Futbolun Brütüs'ü...

 Antalyaspor mağlubiyetinin işaret fişeği!

      

   Her insan kendine yakışanı yapar, çünkü kalite tesadüf değildir.

Futbolun dönme dolapcısı

Burak Yılmaz aklına hile tezgahı dokumuş. Tekme-tokat futbolunda o kadar ustalaşmış ki; şeytanın bile bu konuda şöhreti unutulmuş, gitmiş.

Oynadığı tüm takımlarda olmayan penaltıları, yaptığı faulleri hakemlere yutturmuş  günümüzde de  Beşiktaş taraftarına egosuyla kendi kahramanlık türkülerini yutturmaya çalışıyor…

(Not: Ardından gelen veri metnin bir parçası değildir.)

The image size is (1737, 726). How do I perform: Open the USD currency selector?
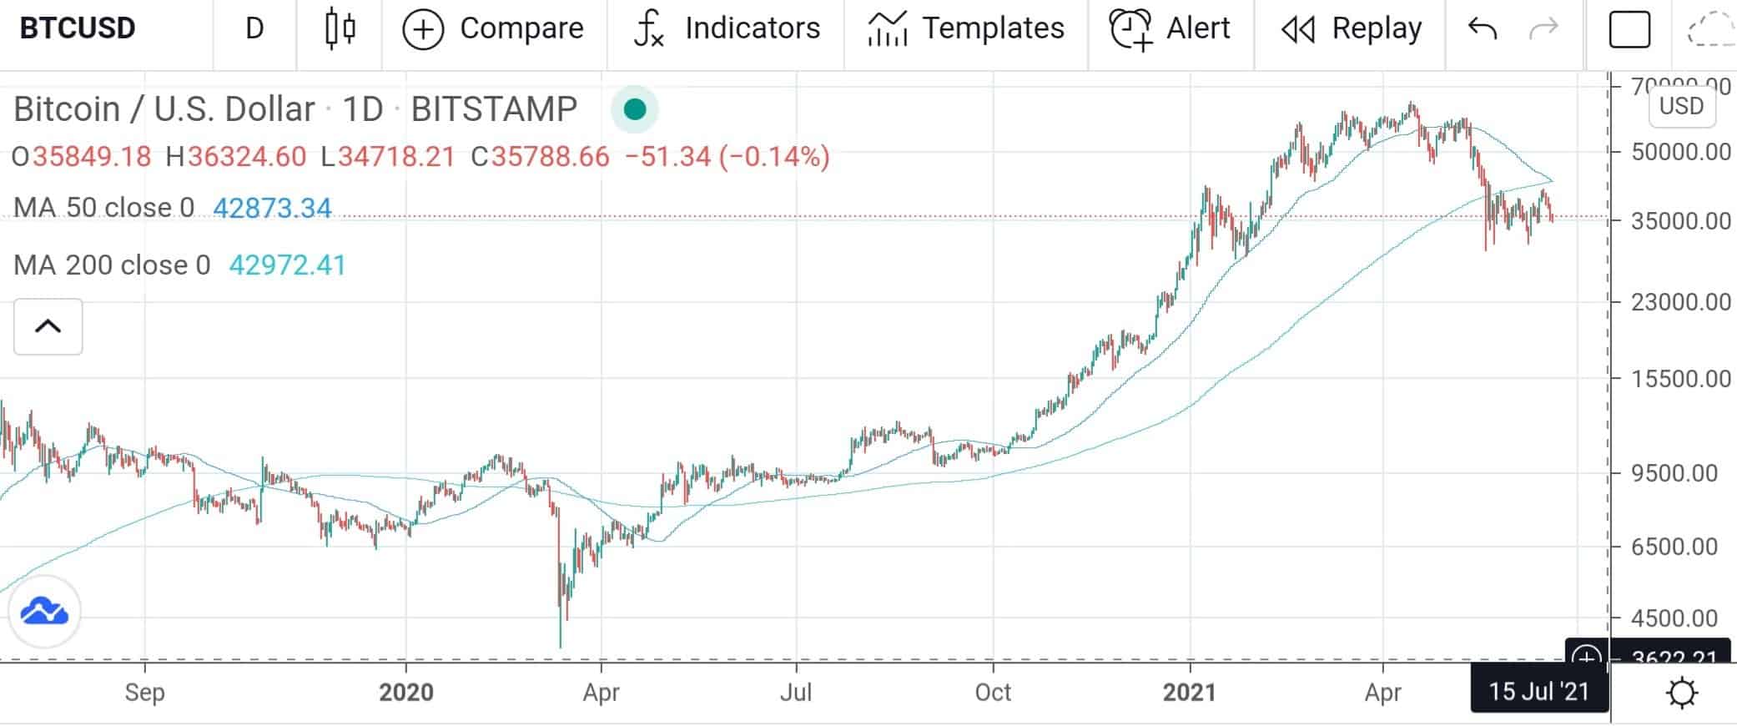[x=1683, y=106]
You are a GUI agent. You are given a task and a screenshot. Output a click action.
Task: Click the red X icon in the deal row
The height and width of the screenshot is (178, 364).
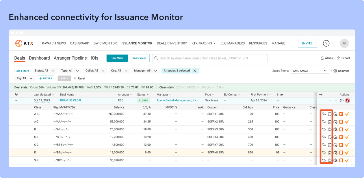tap(348, 100)
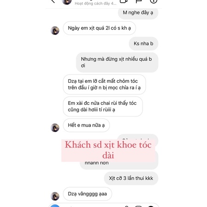Select the 'Xịt cỡ 3 lần thui kkk' message
The width and height of the screenshot is (207, 207).
click(x=131, y=178)
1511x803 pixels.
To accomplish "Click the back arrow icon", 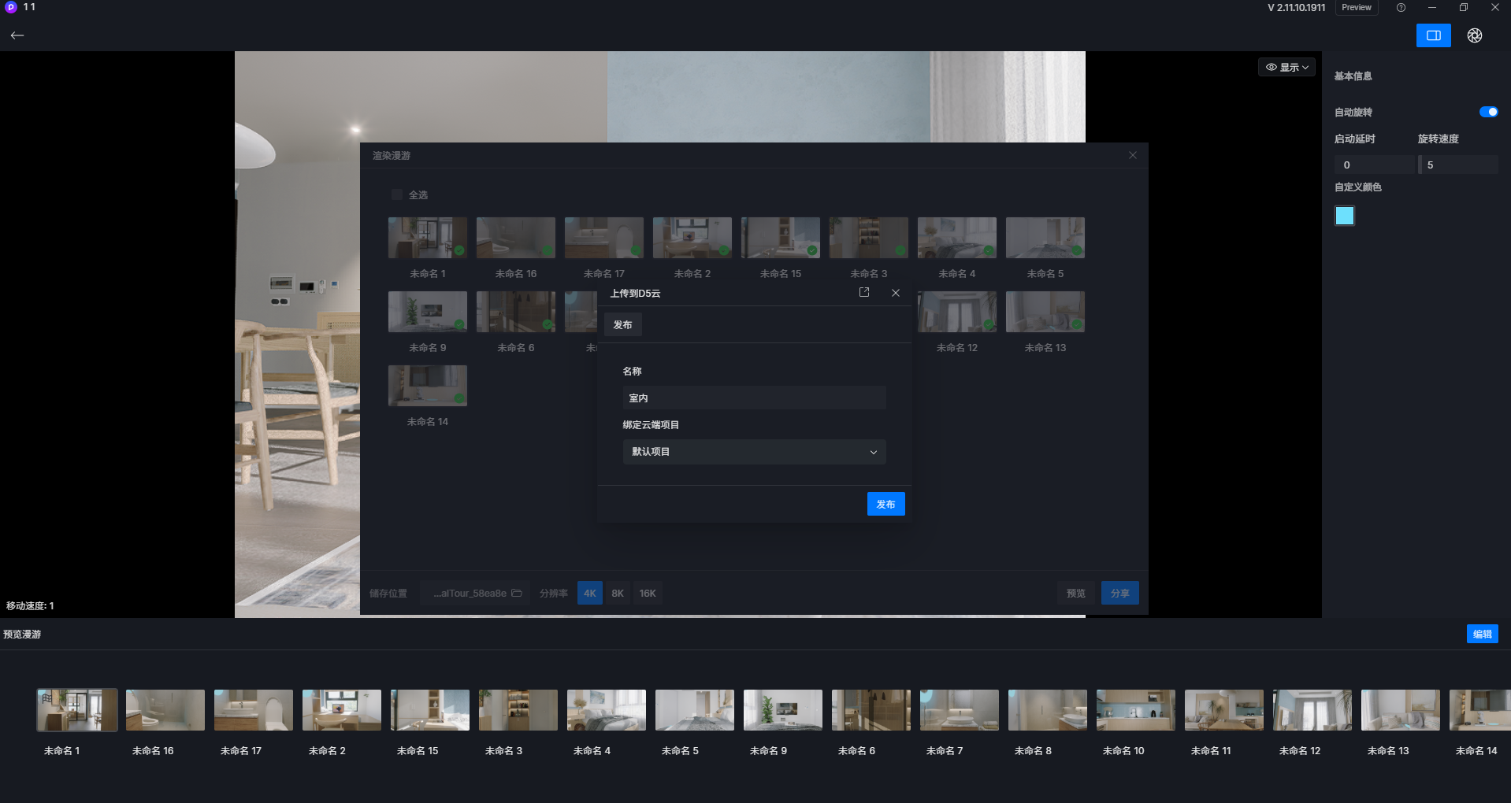I will 17,35.
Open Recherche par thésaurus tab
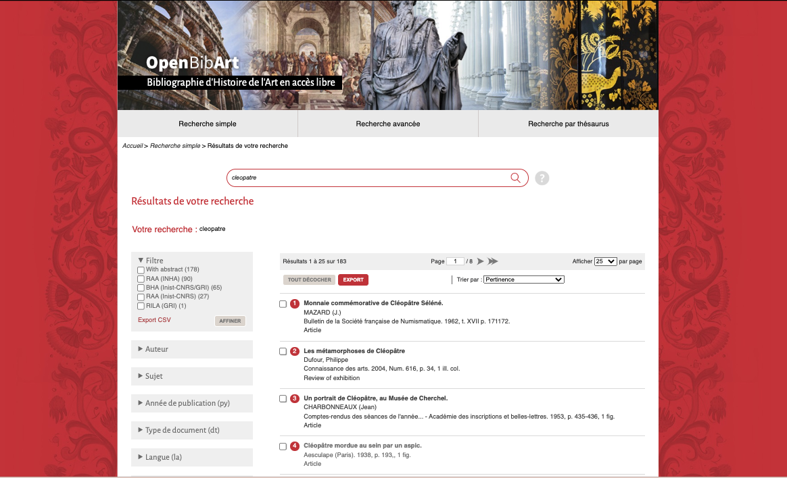Viewport: 787px width, 478px height. pos(568,124)
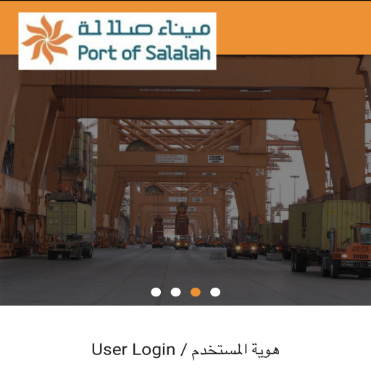
Task: Click the ZPMC sign on the crane
Action: point(216,159)
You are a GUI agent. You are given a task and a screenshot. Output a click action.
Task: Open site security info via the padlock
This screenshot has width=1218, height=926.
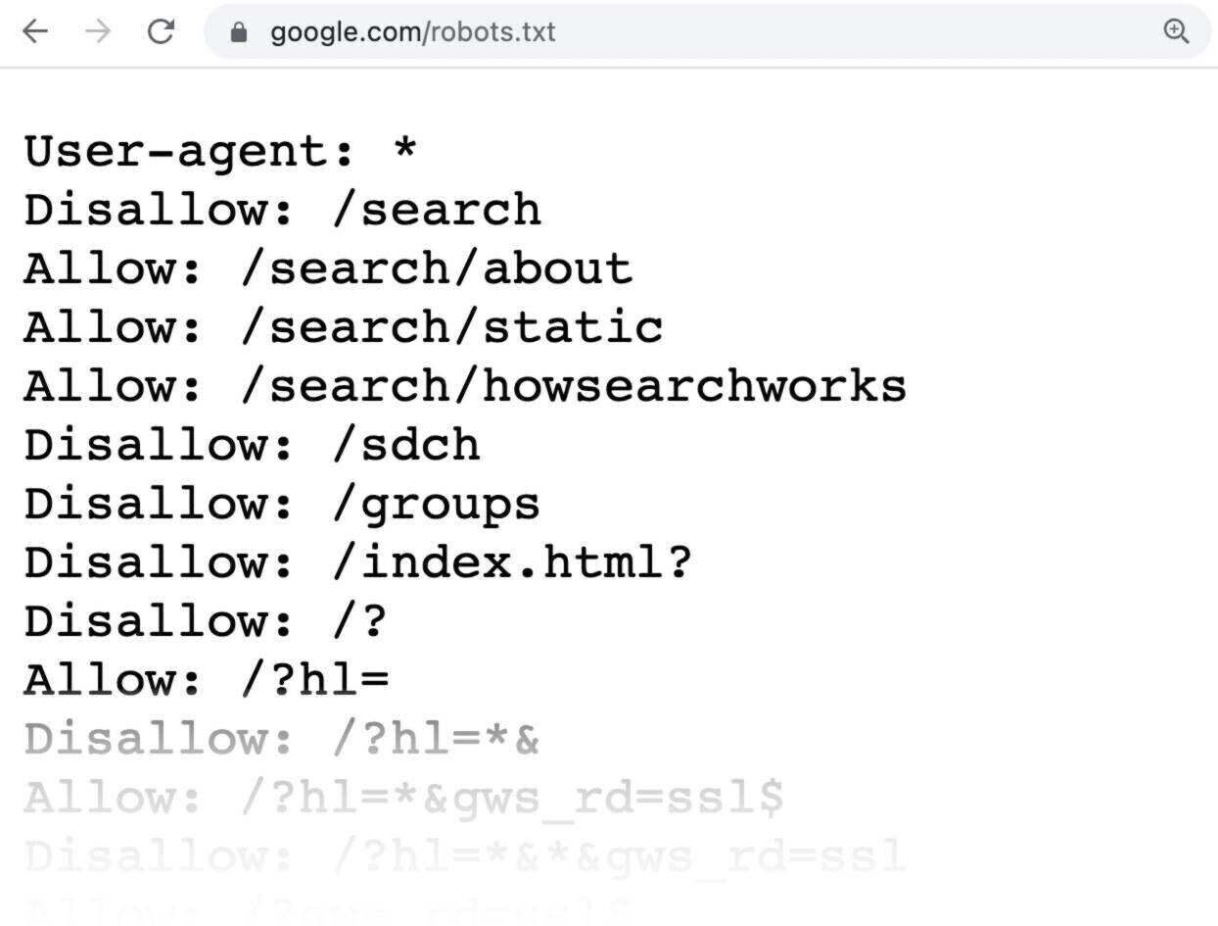(x=238, y=31)
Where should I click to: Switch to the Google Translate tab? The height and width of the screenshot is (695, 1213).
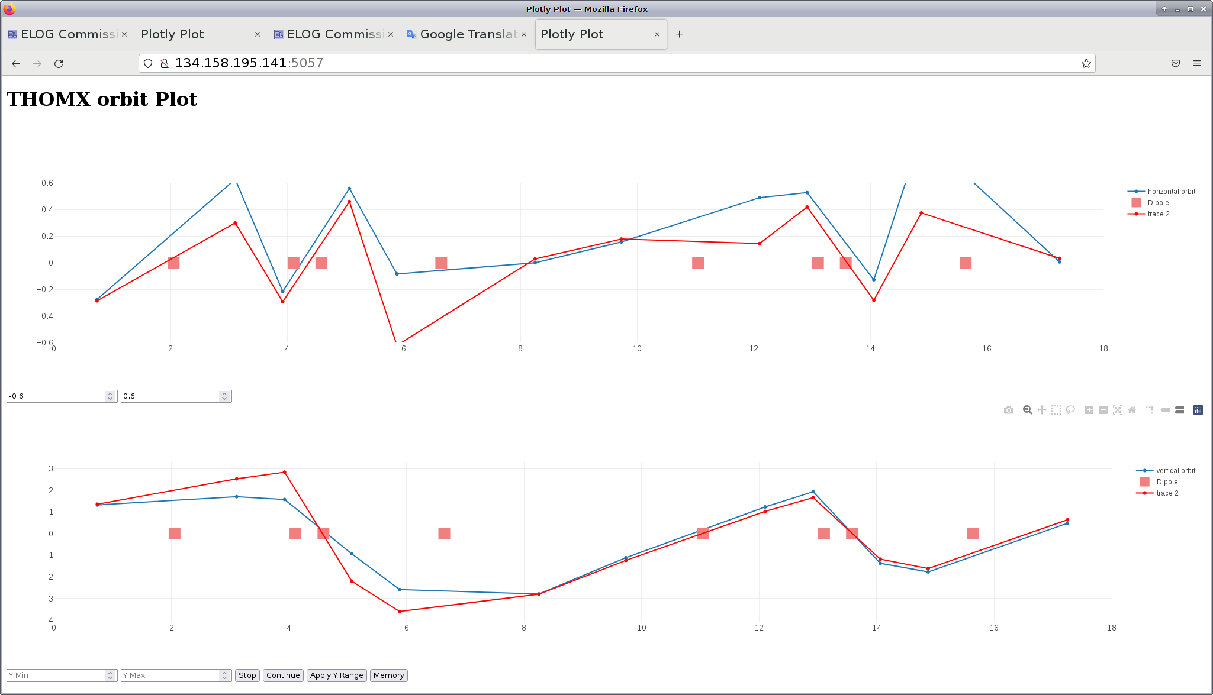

Beşiktaş’ın futbolcusu Bailey’i ortaya atarak ayakta kalmak uyanıklığını “Kartal Yürekli” Beşiktaş taraftarı yutmaz!

Paranın sihirine kapılıp ihtirasına ve egosuna yenik düşen maskelenmiş Gerçek, Burak'ın futbol yalanlarının ayağına dolaşması an meselesi. Uzun sürmez…

Bir gerçek var ki;

Kötü futbolun babası yönetimin ta kendisidir.

Yönetim masasında kim varsa, bir takım istekleri olan Burak efendiye bir an önce;

 “ BEN SİZİ TUTMAYAYIM, ÇIKIŞLAR ARKA KAPIDAN” demesi gerekir!